Stop and frisk has long been criticized for the ways in which it has disproportionately targeted communities of color in cities across the country. In 2013, a federal court in New York found that the policy systematically violated the civil rights of tens of thousands of mostly Black and Latino men in the city.
During his tenure as mayor of Philadelphia, Nutter supported the policy. During his mayoral campaign in 2007, Nutter called for stop and frisk in high-crime areas to help reduce gun violence in the city.
In 2010, the American Civil Liberties Union of Pennsylvania filed a federal class-action lawsuit, alleging that “thousands of people each year are stopped, frisked, searched, and detained solely on the basis of their race or ethnicity by the Philadelphia Police Department as part of its stop-and-frisk policy.”
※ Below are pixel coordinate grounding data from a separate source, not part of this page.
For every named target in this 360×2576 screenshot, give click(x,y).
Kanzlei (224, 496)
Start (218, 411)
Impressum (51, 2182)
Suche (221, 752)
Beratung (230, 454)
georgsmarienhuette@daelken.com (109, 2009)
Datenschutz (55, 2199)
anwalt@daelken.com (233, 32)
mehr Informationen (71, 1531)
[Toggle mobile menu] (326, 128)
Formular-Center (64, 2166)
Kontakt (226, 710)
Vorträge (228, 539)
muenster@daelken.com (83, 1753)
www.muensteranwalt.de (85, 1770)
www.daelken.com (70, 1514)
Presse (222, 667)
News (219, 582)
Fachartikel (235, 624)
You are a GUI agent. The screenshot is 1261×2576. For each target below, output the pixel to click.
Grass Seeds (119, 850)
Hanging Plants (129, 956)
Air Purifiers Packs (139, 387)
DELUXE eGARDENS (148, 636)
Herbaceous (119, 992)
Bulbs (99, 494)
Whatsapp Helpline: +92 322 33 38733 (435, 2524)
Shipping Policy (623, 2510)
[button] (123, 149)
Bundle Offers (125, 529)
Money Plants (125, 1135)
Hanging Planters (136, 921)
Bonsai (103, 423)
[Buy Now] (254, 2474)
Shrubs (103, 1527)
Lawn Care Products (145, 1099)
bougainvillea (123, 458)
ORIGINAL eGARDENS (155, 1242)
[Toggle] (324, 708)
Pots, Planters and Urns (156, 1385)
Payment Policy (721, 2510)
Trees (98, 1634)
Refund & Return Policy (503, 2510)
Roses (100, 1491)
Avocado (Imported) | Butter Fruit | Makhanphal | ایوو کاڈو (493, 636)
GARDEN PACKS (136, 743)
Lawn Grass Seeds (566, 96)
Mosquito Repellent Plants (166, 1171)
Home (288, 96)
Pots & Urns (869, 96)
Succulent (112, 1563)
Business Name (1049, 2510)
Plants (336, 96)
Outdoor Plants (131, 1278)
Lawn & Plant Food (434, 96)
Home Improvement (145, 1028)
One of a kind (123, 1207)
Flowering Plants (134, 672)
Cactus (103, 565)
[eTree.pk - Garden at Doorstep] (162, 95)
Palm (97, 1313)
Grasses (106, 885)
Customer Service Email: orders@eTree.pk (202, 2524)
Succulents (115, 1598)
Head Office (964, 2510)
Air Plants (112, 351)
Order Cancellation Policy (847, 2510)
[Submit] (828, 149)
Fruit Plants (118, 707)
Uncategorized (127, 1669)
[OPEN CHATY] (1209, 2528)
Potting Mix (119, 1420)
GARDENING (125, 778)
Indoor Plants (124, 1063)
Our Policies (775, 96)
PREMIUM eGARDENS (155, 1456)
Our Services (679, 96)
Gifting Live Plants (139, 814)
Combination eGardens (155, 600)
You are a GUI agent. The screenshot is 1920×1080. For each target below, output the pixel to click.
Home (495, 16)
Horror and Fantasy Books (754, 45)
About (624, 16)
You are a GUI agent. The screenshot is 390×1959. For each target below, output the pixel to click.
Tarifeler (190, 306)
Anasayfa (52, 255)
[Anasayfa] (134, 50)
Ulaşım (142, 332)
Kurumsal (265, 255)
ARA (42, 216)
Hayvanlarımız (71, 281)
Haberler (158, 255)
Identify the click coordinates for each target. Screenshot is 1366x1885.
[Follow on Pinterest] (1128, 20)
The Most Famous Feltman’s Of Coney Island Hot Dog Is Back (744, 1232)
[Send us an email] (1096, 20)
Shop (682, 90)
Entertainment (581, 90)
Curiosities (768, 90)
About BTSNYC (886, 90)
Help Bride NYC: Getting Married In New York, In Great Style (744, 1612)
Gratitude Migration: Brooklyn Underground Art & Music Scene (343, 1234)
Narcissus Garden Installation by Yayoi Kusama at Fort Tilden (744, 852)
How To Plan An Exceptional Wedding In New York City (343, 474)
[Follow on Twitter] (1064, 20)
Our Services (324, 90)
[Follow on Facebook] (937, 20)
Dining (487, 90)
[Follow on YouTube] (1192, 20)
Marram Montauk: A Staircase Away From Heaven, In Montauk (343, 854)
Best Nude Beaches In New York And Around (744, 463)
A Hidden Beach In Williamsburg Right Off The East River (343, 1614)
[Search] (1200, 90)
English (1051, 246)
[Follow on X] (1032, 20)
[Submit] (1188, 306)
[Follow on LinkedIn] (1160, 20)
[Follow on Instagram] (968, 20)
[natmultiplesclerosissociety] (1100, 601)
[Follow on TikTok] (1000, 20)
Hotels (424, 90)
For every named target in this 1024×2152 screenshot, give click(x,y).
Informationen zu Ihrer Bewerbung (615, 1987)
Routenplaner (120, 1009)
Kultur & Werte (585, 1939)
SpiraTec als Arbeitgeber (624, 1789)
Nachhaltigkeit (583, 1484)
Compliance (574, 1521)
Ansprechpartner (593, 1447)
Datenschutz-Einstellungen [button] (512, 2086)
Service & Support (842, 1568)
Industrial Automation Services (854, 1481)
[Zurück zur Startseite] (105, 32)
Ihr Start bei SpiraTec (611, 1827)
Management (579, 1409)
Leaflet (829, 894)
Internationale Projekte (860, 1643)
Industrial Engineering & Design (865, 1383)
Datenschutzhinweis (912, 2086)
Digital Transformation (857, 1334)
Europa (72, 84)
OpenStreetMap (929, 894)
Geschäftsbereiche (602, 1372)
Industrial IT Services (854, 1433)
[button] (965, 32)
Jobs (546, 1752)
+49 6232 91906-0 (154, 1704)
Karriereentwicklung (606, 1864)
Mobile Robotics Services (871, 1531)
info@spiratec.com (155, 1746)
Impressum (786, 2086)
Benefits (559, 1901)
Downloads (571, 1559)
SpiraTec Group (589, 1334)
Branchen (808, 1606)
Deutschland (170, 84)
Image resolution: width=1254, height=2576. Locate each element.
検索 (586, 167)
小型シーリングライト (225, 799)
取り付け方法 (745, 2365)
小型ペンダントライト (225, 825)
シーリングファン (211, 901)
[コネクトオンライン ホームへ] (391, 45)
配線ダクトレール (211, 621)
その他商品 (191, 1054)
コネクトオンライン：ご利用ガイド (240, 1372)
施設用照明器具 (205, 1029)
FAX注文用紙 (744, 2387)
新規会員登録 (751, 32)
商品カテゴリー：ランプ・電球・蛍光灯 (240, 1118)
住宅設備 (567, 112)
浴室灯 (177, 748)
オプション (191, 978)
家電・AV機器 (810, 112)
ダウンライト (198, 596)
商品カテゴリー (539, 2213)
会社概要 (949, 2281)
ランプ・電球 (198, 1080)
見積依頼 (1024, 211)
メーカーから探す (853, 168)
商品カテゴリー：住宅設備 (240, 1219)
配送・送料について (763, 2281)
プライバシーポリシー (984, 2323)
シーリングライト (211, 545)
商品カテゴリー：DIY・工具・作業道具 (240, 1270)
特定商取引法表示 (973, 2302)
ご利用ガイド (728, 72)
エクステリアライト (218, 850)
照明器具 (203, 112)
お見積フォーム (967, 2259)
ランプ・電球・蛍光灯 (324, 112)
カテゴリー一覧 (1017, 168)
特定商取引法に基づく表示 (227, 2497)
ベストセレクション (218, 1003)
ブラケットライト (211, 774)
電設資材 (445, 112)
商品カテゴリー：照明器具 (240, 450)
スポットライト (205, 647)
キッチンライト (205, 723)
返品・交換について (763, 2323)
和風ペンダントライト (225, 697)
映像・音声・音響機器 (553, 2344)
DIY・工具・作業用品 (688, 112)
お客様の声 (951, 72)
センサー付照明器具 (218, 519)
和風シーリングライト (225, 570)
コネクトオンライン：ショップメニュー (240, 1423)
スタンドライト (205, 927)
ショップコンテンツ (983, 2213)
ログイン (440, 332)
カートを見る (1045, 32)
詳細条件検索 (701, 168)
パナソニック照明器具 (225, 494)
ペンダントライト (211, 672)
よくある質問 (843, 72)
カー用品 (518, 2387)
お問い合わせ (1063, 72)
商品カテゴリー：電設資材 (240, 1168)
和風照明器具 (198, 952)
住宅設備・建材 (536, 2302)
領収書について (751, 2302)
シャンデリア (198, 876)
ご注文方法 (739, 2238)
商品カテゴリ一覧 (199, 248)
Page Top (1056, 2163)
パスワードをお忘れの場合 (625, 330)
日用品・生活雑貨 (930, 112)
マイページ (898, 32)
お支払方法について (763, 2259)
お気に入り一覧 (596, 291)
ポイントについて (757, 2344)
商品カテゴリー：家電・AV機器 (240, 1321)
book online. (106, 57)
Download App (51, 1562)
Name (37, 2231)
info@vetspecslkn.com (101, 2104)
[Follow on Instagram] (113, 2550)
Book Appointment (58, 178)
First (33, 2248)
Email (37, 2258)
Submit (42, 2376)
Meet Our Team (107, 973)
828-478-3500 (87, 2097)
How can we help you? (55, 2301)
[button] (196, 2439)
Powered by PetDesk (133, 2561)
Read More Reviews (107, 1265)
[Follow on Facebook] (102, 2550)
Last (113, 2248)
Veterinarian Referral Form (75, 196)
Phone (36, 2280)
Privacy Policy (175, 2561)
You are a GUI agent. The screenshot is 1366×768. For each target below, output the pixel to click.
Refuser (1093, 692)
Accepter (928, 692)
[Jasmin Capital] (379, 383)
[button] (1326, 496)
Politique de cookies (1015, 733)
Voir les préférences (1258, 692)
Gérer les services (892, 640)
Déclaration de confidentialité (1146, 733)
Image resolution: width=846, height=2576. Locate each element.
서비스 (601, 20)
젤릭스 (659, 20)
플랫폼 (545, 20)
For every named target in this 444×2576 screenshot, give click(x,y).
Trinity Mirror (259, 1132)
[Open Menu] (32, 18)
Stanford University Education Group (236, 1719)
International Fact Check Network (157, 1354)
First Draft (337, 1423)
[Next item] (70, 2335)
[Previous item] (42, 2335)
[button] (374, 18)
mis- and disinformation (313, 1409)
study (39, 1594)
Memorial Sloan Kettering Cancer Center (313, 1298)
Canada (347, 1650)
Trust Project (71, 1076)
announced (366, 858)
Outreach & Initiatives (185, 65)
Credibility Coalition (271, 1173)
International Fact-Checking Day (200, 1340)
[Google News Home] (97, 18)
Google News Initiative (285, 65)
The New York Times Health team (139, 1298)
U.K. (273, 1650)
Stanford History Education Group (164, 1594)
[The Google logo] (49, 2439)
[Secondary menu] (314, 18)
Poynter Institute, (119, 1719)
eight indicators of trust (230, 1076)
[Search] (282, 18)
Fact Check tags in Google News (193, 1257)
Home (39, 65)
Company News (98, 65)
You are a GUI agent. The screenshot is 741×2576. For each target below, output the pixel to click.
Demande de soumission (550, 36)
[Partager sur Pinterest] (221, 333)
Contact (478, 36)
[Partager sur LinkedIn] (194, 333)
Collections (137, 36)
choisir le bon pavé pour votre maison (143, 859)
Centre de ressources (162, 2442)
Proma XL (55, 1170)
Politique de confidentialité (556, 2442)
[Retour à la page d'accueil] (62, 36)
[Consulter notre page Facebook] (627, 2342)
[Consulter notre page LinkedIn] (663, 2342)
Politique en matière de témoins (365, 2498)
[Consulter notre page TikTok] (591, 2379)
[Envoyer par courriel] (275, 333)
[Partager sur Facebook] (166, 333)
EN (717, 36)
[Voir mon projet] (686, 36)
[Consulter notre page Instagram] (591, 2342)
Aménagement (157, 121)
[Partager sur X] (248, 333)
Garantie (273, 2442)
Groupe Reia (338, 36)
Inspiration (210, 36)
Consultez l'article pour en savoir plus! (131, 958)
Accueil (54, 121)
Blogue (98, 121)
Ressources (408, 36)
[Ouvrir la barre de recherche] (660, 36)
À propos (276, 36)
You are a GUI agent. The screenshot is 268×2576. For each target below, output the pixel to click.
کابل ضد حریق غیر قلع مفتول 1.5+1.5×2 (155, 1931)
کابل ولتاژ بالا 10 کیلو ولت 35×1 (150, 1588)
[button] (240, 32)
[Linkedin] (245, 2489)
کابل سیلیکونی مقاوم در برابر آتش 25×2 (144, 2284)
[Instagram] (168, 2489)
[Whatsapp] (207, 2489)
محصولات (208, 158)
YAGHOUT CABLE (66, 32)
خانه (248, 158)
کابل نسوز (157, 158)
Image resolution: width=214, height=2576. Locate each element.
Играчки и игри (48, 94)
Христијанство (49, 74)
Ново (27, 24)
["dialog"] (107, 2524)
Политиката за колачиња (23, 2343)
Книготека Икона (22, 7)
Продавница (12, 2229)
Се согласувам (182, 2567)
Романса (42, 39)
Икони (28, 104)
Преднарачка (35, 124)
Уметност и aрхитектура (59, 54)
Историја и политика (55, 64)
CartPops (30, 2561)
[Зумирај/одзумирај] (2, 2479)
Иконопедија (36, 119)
The city and the ACLU reached a settlement and consent decree the following year, requiring police officers to have reasonable suspicion without “considerations of race or national origin.”
Also as part of the settlement, Philadelphia police were required to collect and store data on all stop and frisks in the city. They also adopted new training protocols and oversight by the independent Police Advisory Commission.
Eight years later, the city has significantly reduced the number of illegal stops in Philadelphia. The city’s latest report says 16% of a random sample of reported stops made during the first half of 2018 were deemed unlawful, meaning the officer didn’t have reasonable suspicion before making the stop.
Six years earlier, the number of unlawful stops stood at 40%.
Although that drop is considered by the department and some criminal justice reform advocates as a step in the right direction, the issue persists with Philly police disproportionately stopping people of color — particularly young Black men.
The latest report’s sample showed African Americans accounting for 71% of all stops.